Our assets disposition team is tasked with safely removing surplus items from the site to make sure we make best use of our 6km2 footprint.

Gareth Kendall, Chair of the assets disposition team said:

We use a process similar to the waste hierarchy of reduce, re-use and recycle. The service offers value to local communities and charities if the donation step is used.

If this process wasn’t used then all redundant items would have to be disposed of at a cost to the taxpayer. Most recently the local community has benefitted from the donation of surplus wood that was destined to be disposed of as waste.

Some of our wooden pallets are now at HMP Haverigg, for their external allotments. They’re making raised beds for planting, furniture and planters.

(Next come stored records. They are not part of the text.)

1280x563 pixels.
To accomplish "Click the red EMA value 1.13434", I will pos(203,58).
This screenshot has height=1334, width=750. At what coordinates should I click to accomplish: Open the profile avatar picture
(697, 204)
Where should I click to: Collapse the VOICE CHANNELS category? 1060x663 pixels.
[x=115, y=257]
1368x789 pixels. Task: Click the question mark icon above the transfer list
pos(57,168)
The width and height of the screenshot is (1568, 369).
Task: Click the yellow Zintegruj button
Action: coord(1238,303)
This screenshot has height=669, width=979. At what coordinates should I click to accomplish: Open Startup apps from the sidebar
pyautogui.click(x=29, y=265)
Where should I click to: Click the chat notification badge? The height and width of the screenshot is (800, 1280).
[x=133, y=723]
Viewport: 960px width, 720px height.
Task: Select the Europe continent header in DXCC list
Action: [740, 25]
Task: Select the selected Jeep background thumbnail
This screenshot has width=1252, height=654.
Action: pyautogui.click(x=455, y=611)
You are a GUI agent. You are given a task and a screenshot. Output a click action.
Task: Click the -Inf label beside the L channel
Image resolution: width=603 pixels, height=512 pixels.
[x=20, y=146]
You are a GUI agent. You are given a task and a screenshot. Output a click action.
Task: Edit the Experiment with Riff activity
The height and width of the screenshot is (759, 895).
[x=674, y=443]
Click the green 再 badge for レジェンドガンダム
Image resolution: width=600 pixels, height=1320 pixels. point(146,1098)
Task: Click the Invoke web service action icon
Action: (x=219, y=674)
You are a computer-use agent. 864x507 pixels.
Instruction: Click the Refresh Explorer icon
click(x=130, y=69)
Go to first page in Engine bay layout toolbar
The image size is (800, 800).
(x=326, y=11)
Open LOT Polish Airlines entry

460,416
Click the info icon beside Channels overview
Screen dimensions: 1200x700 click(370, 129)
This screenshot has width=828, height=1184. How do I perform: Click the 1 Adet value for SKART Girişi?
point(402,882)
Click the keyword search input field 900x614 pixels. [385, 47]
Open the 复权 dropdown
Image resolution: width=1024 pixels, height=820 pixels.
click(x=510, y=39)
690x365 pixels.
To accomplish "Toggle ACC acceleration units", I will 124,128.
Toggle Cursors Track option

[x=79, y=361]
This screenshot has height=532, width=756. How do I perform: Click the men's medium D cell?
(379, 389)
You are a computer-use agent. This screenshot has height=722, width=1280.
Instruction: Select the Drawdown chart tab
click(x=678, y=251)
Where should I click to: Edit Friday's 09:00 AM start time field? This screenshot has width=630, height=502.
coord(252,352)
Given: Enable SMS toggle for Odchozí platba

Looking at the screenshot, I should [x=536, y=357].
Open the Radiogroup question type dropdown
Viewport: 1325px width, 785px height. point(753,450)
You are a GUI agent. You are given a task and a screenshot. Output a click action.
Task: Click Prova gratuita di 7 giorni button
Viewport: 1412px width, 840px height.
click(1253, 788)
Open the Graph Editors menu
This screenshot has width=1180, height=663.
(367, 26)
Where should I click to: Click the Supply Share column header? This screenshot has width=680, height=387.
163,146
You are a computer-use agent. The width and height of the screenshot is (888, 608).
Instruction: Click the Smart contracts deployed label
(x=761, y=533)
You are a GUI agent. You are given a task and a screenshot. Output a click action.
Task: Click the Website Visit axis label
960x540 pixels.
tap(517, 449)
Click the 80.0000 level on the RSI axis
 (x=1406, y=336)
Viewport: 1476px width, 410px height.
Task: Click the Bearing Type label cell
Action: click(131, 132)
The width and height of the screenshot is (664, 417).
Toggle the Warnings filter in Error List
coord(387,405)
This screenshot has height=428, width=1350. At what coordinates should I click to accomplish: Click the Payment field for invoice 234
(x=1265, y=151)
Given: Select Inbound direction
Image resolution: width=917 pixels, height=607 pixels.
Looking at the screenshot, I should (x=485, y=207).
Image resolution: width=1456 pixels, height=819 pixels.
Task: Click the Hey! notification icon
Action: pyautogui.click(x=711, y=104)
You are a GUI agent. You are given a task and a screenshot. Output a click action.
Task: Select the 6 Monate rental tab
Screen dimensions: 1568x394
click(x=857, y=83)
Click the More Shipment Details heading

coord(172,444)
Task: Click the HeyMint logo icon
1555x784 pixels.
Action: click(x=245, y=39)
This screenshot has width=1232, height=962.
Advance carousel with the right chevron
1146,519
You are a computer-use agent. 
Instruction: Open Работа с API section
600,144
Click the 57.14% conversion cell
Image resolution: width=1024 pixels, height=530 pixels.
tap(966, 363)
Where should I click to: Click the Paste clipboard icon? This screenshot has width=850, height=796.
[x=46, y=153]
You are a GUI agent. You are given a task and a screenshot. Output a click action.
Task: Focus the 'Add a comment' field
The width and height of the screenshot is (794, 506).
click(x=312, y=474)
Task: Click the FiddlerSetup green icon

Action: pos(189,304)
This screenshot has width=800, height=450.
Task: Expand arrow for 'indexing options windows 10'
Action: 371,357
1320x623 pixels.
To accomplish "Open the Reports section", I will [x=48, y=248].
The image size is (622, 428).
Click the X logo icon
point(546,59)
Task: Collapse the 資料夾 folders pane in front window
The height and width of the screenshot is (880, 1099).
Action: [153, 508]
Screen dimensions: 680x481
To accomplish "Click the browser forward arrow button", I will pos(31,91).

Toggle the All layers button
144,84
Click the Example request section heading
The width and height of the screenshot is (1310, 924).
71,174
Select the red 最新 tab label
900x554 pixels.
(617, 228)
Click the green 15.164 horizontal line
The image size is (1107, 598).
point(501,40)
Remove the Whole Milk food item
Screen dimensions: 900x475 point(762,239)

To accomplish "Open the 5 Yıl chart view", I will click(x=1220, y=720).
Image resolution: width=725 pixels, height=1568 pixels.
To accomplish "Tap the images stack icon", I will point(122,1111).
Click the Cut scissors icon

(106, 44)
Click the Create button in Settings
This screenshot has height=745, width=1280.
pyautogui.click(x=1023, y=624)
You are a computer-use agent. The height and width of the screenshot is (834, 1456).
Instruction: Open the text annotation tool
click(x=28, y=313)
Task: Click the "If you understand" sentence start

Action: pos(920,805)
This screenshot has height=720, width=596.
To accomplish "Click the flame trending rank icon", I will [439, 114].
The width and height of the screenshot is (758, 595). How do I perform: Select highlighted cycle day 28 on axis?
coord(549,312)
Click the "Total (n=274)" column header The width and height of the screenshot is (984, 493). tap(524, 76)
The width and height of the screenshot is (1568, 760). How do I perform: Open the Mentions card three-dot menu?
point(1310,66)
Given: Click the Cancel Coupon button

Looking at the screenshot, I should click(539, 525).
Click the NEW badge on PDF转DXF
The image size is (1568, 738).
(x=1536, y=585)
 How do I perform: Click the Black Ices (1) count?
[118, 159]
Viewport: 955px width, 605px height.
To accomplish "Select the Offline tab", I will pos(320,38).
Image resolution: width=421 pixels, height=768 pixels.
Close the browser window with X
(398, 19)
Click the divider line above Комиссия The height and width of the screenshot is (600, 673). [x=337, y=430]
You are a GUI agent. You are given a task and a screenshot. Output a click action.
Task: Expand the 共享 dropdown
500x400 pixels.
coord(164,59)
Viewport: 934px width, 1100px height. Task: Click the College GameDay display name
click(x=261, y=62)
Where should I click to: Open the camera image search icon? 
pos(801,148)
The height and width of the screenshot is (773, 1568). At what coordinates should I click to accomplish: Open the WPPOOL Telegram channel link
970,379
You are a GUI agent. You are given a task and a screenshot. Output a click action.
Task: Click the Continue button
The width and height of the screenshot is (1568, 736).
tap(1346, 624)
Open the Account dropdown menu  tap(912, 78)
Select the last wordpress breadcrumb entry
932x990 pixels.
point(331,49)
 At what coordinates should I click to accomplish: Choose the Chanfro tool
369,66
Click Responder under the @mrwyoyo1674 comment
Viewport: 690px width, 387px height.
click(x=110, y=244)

Any money raised from the sale of the goods is invested back into the rehabilitation programme for offenders.

Education and Community Programmes Officer, Pauline Farrell told us:

These donations of wooden pallets are making a huge difference to many charitable organisations across the region. They are making great use of our surplus items that we don’t have any use for which enables them to earn cash to reinvest and grow.

The Cleator Moor based organisation ‘Skills 4 You’ is also using our pallets to produce items for community projects such as bird tables, picnic benches and bird feeders. The project works with various groups to address levels of unemployment and provide practical work experience whilst enhancing skills and promoting self-development.

And the local ‘Men in Sheds’ group based at Mirehouse Community Centre in Copeland is using donated pallets to make storage racks for the newly delivered council recycling boxes, with any profits being used to grow the capability and capacity of the group.

The transit store on the nuclear site is also making changes to how they reduce the amount of wooden pallets going over into operational areas. They are currently looking at using plastic pallets instead of wooden ones to minimise the amount of low level waste produced.

Once wooden pallets which have deliveries on go enter certain areas of the site, they are classed as nuclear waste and categorised as low level waste which then goes on to the Low Level Waste Repository site at Drigg to be safely stored.

By replacing deliveries onto plastic pallets, these can be monitored safely and re-used many times over, and therefore reducing our costs by nearly half.